### Objective
Reproduce the lines verbatim, everything from the line containing "Given: Open the chat messages icon in header" down to the end of the data entries, both ends included.

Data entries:

----

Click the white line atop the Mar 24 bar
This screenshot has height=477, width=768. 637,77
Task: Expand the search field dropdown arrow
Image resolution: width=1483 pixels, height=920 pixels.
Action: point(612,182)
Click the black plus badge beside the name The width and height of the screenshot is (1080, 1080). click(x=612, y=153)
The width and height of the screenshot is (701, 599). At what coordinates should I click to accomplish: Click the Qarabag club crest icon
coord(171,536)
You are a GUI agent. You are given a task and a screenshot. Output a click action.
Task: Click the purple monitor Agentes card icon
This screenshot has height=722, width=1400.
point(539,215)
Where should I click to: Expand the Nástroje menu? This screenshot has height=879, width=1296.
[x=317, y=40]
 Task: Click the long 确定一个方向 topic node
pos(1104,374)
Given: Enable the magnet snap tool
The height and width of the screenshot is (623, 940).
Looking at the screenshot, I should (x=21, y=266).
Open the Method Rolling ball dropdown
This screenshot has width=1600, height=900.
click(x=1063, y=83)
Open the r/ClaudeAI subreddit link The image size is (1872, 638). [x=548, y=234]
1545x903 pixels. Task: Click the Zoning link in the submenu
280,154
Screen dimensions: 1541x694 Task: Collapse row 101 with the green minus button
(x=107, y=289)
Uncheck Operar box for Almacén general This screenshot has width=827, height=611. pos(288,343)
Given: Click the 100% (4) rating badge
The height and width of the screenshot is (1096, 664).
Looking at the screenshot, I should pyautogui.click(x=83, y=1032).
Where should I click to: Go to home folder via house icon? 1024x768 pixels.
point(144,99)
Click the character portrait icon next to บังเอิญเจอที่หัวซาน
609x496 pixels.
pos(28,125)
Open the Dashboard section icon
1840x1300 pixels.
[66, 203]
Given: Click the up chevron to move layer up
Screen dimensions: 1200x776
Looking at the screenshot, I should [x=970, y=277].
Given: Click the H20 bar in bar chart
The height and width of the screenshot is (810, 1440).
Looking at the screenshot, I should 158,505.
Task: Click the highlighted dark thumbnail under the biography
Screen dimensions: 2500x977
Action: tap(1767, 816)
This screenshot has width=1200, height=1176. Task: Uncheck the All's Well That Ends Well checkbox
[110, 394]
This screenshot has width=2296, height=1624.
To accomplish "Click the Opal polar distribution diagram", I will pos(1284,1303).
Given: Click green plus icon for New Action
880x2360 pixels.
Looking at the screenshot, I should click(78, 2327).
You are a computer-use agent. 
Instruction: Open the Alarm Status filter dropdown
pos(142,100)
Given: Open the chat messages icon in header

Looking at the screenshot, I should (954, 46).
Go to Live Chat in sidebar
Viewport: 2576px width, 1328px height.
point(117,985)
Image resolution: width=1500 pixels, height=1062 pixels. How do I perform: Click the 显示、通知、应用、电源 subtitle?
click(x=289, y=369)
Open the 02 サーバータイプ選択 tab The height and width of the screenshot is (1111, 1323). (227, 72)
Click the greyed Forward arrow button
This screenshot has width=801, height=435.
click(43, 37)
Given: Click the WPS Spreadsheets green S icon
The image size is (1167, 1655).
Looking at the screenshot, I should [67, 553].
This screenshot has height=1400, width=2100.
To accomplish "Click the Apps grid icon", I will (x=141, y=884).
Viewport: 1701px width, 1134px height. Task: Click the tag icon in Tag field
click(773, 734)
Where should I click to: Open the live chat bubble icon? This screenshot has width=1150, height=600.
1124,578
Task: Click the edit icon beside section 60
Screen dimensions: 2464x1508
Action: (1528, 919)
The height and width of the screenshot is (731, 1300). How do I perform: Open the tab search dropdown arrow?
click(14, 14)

----

### Written solution
Given: Open the chat messages icon in header

Looking at the screenshot, I should (954, 46).
Go to Live Chat in sidebar
Viewport: 2576px width, 1328px height.
point(117,985)
Image resolution: width=1500 pixels, height=1062 pixels. How do I perform: Click the 显示、通知、应用、电源 subtitle?
click(x=289, y=369)
Open the 02 サーバータイプ選択 tab The height and width of the screenshot is (1111, 1323). (227, 72)
Click the greyed Forward arrow button
This screenshot has width=801, height=435.
click(43, 37)
Given: Click the WPS Spreadsheets green S icon
The image size is (1167, 1655).
Looking at the screenshot, I should [67, 553].
This screenshot has height=1400, width=2100.
To accomplish "Click the Apps grid icon", I will (x=141, y=884).
Viewport: 1701px width, 1134px height. Task: Click the tag icon in Tag field
click(773, 734)
Where should I click to: Open the live chat bubble icon? This screenshot has width=1150, height=600.
1124,578
Task: Click the edit icon beside section 60
Screen dimensions: 2464x1508
Action: (1528, 919)
The height and width of the screenshot is (731, 1300). How do I perform: Open the tab search dropdown arrow?
click(14, 14)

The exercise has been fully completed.